ABOUT THIS EXERCISE =>
Output the data word for word, dropping every image.

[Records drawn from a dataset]

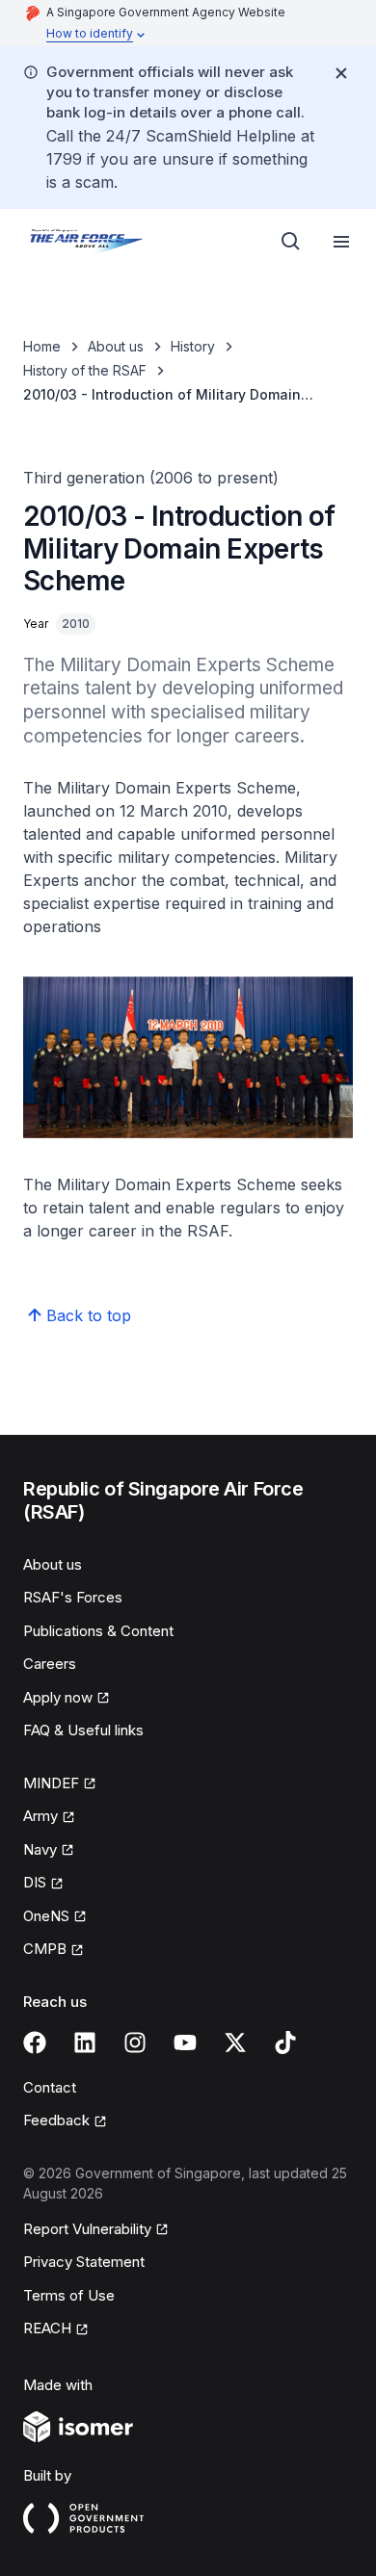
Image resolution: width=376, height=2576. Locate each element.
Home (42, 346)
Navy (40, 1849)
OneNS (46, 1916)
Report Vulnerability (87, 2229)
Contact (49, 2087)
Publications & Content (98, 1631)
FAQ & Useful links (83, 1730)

WORKED SOLUTION =>
Image resolution: width=376, height=2576. Locate each element.
Home (42, 346)
Navy (40, 1849)
OneNS (46, 1916)
Report Vulnerability (87, 2229)
Contact (49, 2087)
Publications & Content (98, 1631)
FAQ & Useful links (83, 1730)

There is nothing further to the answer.